Author-email: Wrangle AI <support@wrangleai.com>
License: MIT
Project-URL: Homepage, https://wrangleai.com
Keywords: wrangleai,openai,ai,llm,smart-routing
Classifier: Programming Language :: Python :: 3
Classifier: License :: OSI Approved :: MIT License
Classifier: Operating System :: OS Independent
Requires-Python: >=3.8
Description-Content-Type: text/markdown
License-File: LICENSE
Requires-Dist: httpx>=0.27.0
Dynamic: license-file

# Wrangle AI Python Library

The official Python library for the WrangleAI.
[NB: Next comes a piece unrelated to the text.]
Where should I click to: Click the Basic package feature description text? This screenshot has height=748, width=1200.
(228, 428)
This library provides a drop-in replacement for the OpenAI SDK, adding **Smart Routing**, **Cost Tracking**, and **Enterprise Governance** capabilities. It allows you to automatically route prompts to the most cost-effective and capable model (GPT-5, Gemini 2.5 Mini, Mistral, etc.) without changing your code logic.
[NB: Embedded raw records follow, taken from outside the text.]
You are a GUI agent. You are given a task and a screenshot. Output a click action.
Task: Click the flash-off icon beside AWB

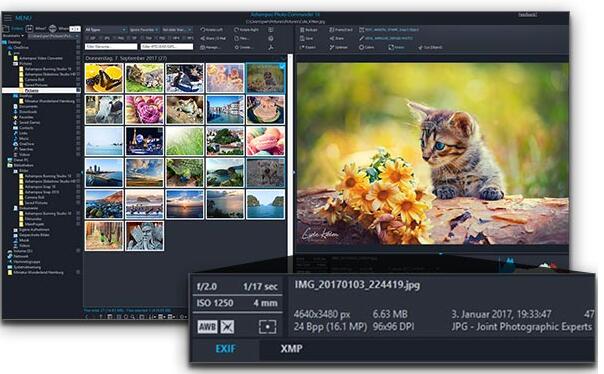point(227,327)
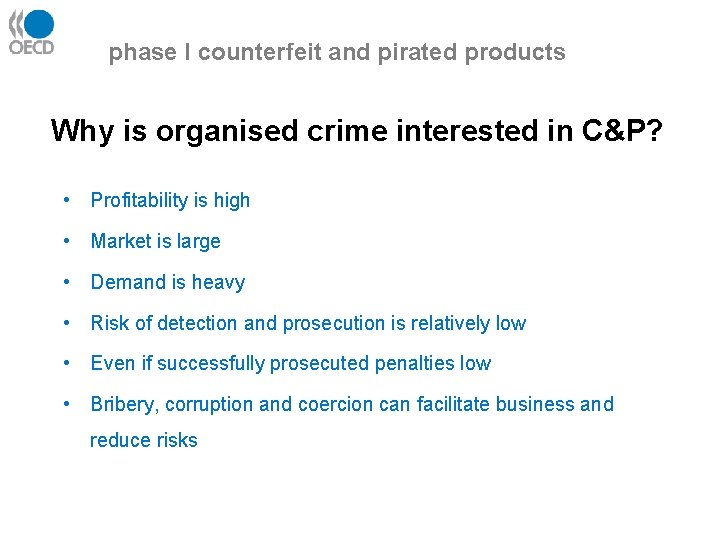Click the word pirated in the header
Screen dimensions: 720x540
pyautogui.click(x=417, y=53)
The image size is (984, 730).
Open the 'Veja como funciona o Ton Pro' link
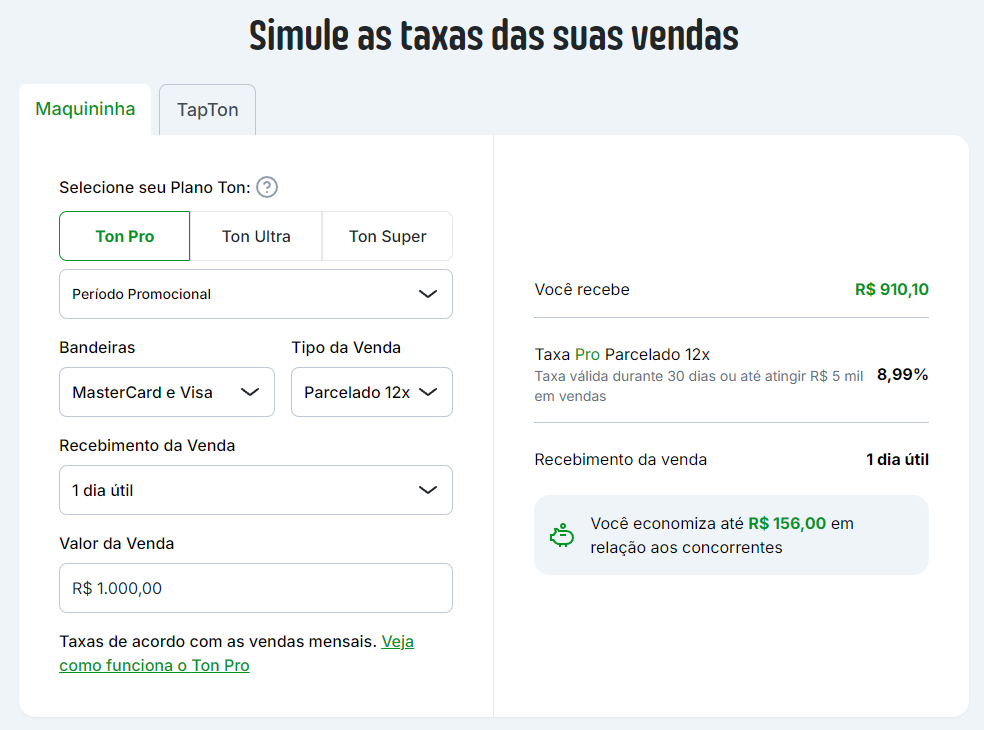(x=237, y=653)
[![PyPI version](https://img.shields.io/pypi/v/wrangleai.svg)](https://pypi.org/project/wrangleai/)
[![License](https://img.shields.io/pypi/l/wrangleai.svg)](https://pypi.org/project/wrangleai/)
[![Python Versions](https://img.shields.io/pypi/pyversions/wrangleai.svg)](https://pypi.org/project/wrangleai/)

---

## Installation

```bash
pip install wrangleai
```

## Authentication

The library needs your API key to communicate with the server. You can pass it explicitly or define it in your environment variables.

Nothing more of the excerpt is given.